Fiat CEO Marchionne defends Fiat against criticism it is abandoning its Italian roots
From left, lawyer Franzo Grande Stevens, Fiat automaker Chairman Luca di Montezemolo, CEO Sergio Marchionne and vice president John Elkann atttend a FIAT shareholders annual meeting, in Turin, Italy, Friday, March 26, 2010. Marchionne strongly defended Italy's largest employer against criticism that it was abandoning its Italian roots through its alliances with Chrysler and other foreign partners. (THE ASSOCIATED PRESS/Alberto Ramella)
TURIN, Italy - Fiat CEO Sergio Marchionne on Friday strongly defended Italy's largest employer against criticism that it was abandoning its Italian roots through its alliances with Chrysler and other foreign partners.
"Fiat did not go abroad on a whim, and certainly did not go to forget Italy. We are there to make the company stronger," Marchionne told shareholders at their annual meeting. He said he found such criticism "unjust."
Marchionne's vision has been to make Fiat an international player strong enough to survive a shrinking market. Last year Fiat took a controlling 20-per cent share in Chrysler LCC in exchange for small car technology and management. Fiat also has signed strategic partnerships with automakers in China and Russia to give it access to growing markets.
Fiat's ambitions have created concerns in Italy that the automaker's real plan is to shift production away from Italy - something Marchionne strongly denied.
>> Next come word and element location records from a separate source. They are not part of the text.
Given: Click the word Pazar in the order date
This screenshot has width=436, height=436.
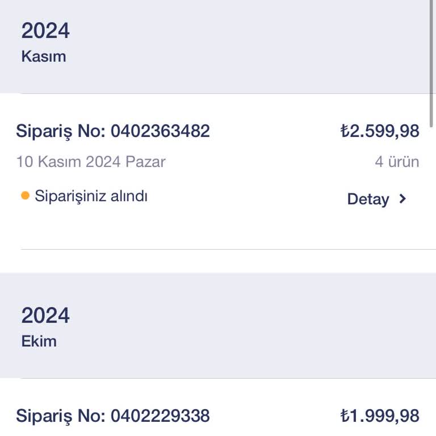Looking at the screenshot, I should (x=145, y=162).
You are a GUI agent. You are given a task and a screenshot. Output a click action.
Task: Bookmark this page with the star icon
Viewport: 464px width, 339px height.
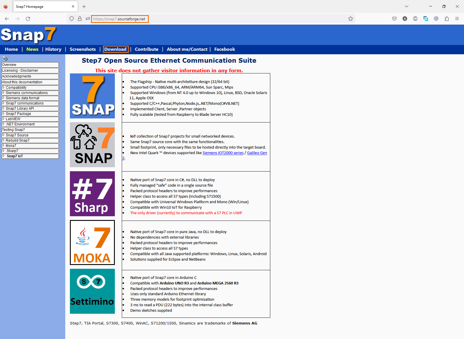(351, 19)
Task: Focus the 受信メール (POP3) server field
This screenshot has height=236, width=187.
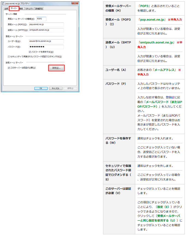Action: (46, 24)
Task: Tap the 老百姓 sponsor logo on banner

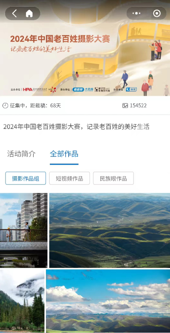Action: click(78, 89)
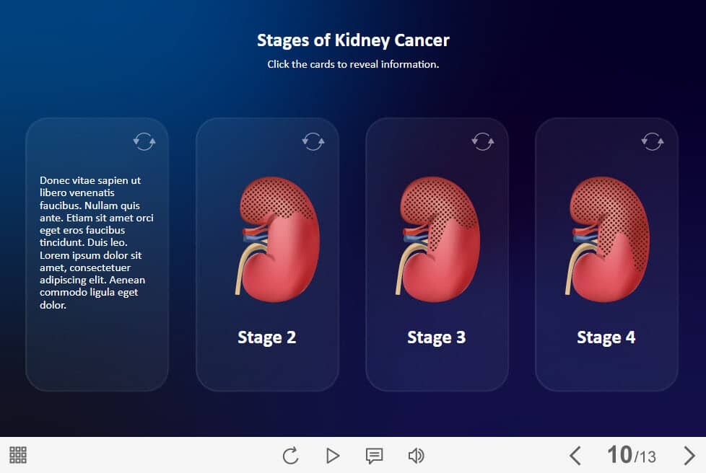The width and height of the screenshot is (706, 473).
Task: Click the Stage 4 kidney illustration
Action: [608, 238]
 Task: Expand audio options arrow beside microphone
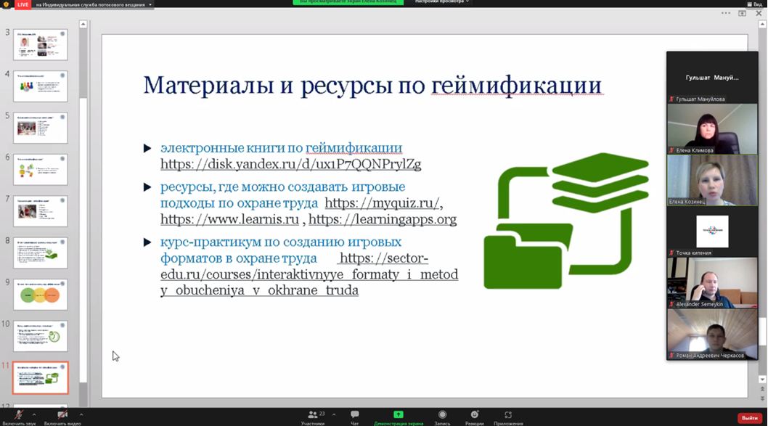pyautogui.click(x=34, y=414)
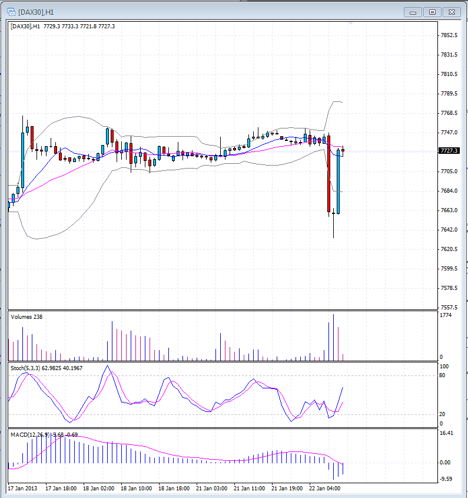Select the Volumes 238 indicator label
The width and height of the screenshot is (468, 498).
26,317
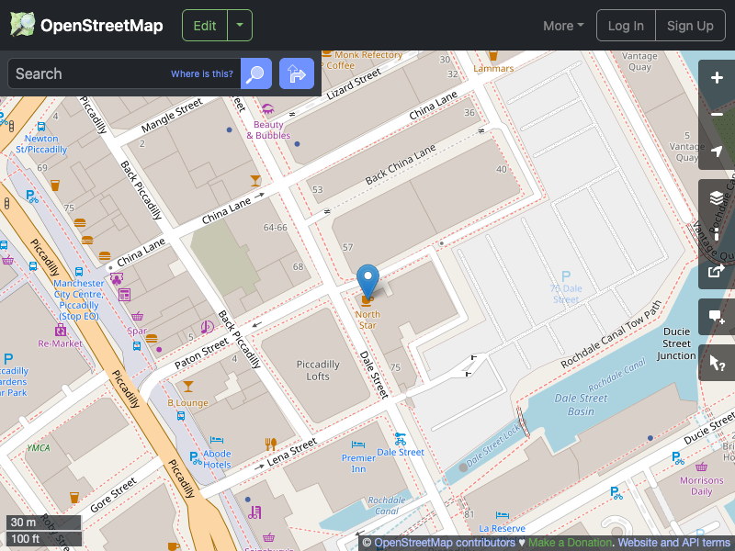
Task: Select the Edit menu item
Action: pos(204,26)
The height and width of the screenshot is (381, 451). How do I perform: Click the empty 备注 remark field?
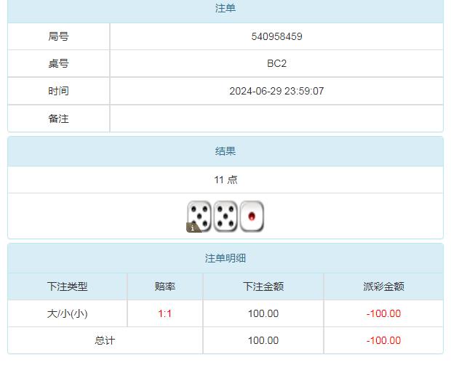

A newspaper reported this week that Fiat planned to cut 5,000 jobs in Italy, slash the number of car models produced - plans that Marchionne has said do not exist. The automaker will present its five-year business plan April 21, and Marchionne said executives are still working on it.
Marchionne told shareholders that the company has not laid off workers despite the crisis that forced it to severely reduce production, instead putting workers on temporary layoffs for a total of 30 million hours, paid from a government-industry fund to which Fiat contributes. Fiat intends to increase auto production in Italy from 650,000 produced last year to 900,000 in three years, he said.
Marchionne said the decision to abandon auto production at its Sicilian plant is more than necessary due to its poor logistics, which add euro1,000 to the cost of every car. He also noted that Fiat plans to move production of the Panda, Europe's top-selling auto, from Poland to its Naples plant, despite the hundreds of millions or euros that it will cost.
"We are doing it because, within the limits of possibility, and without endangering the solidity of our company, we maintain it is our duty to give priority to the country where Fiat has its roots," he said.
That Naples plant has been hit hard by the crisis, producing just 36,000 cars last year when it has the capacity to produce 240,000.
Marchionne also defended Fiat's decision to return to paying shareholders dividends this year, saying shareholders have been the major source of capital for Fiat in the last 17 years and but last year received no dividend.